Buda: „Szerszy plan”
– Infrastruktura ładowania elektrycznych pojazdów w Łodzi będzie jeszcze rozbudowywana, a to wpisuje się w większy plan rozwoju elektrycznego transportu miejskiego. W centrach miast, na skoncentrowanych infrastrukturalnie obszarach, autobus elektryczny jest najlepszym środkiem komunikacji – uznał wiceminister. Władze Łodzi, podobnie jak szeregu innych miast w Polsce i Europie, inwestują raczej w komunikację tramwajową (choć wiele łódzkich tras, wskutek wieloletnich zaniedbań, zostało w ostatnich latach wyłączonych z ruchu).

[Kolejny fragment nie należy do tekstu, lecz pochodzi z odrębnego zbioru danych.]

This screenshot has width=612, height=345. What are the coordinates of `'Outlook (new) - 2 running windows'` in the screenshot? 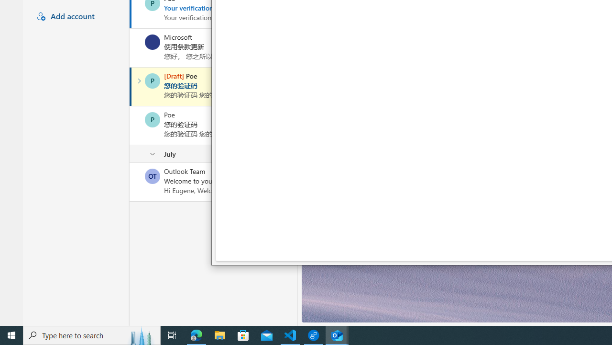 It's located at (337, 334).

W zajezdni MPK Łódź przy ul. Limanowskiego stacjonuje już 17 autobusów elektrycznych. Przetarg na ich dostawę wygrało na początku sierpnia 2020 r.

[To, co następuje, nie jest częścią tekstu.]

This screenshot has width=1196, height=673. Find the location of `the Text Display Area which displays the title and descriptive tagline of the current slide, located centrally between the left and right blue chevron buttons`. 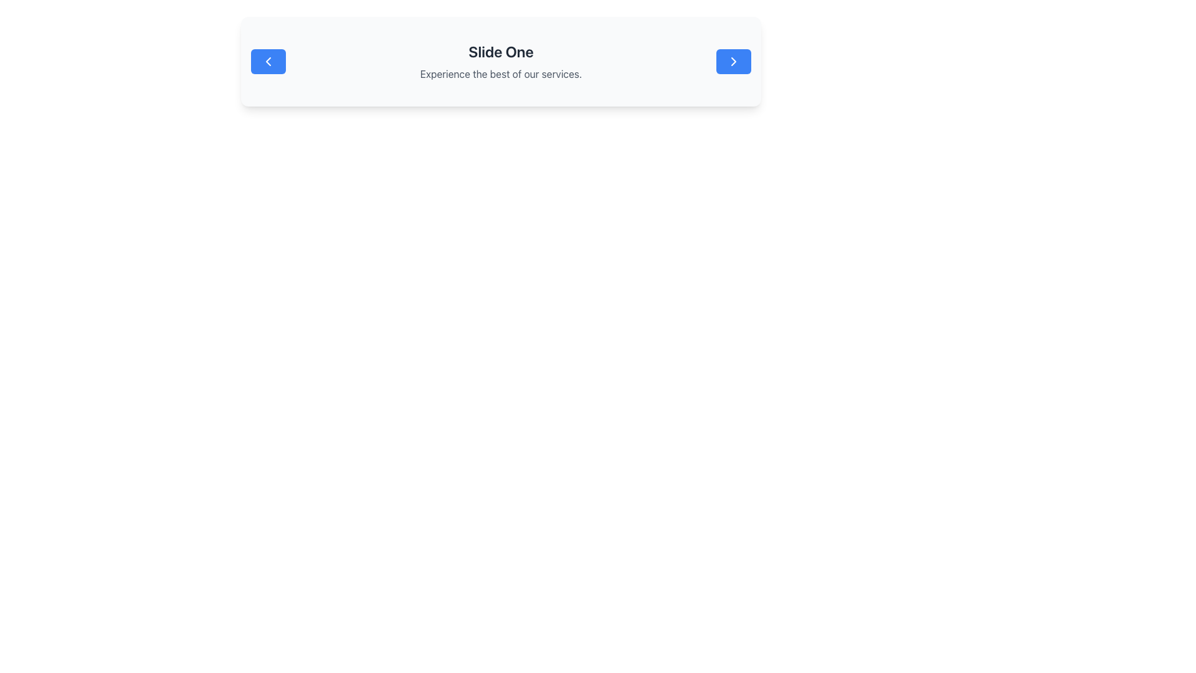

the Text Display Area which displays the title and descriptive tagline of the current slide, located centrally between the left and right blue chevron buttons is located at coordinates (501, 62).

Volvo, z którym umowę podpisano w październiku 2021 r. Zakup pojazdów kosztował 64,501 mln zł. Od połowy marca pojazdy 7900 Electric
można spotkać na linii 87, wkrótce mają pojawić się także na trasach 80, 83 i 86.
Czyżby zastępstwo dla modernizacji tramwaju?

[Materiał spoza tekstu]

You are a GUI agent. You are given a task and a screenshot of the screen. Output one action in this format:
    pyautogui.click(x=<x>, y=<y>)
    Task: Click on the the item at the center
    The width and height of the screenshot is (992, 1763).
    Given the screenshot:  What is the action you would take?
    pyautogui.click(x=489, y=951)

Inwestycja będzie realizowana w formule Zintegrowanych Inwestycji Terytorialnych. W wypowiedziach wiceministra pojawia się nazwa „Metropolia Łódzka” (choć aglomeracja od ponad roku nie może doczekać się uchwalenia ustawy metropolitalnej na wzór tej górnośląsko-zagłębiowskiej). W tym kontekście można zastanawiać się nad związkiem zapowiedzi Budy z niedawnymi sugestiami przekazanymi nam przez pełnomocnika rządu do spraw budowy Centralnego Portu Komunikacyjnego Marcina Horały.
– O ile wiem, według obecnych planów linia tramwajowa ma być krótsza, niż pierwotnie planowano. Pracujemy z Urzędem Marszałkowskim nad tym, by wypracować rozwiązanie z zakresu komunikacji publicznej, które pozwoliłoby na dojazdy z dalszych miejscowości aglomeracji, niż Konstantynów – mówił w lutym Horała, odpowiadając na pytanie o przyszłość odcinka linii tramwaju podmiejskiego Konstantynów Łódzki – Lutomiersk. Przypomnijmy: w roku 2020 przedstawiciele spółki celowej CPK oraz UMWŁ
obiecywali dofinansowanie modernizacji linii właśnie ze środków przeznaczonych na budowę „komponentu kolejowego” CPK. Miało to być
rozwiązanie zastępcze w zamian za forsowany wcześniej, lecz porzucony pod wpływem protestów północny wariant linii kolejowej dużych prędkości nr 85, wytrasowany właśnie przez Konstantynów. Być może – choć oficjalnych informacji na ten temat jeszcze nie ma – rosnące koszty inwestycji infrastrukturalnych skłoniły rząd i samorząd do rezygnacji z odbudowy końcowego odcinka torów tramwajowych na rzecz doraźnie tańszej alternatywy w postaci elektrobusów.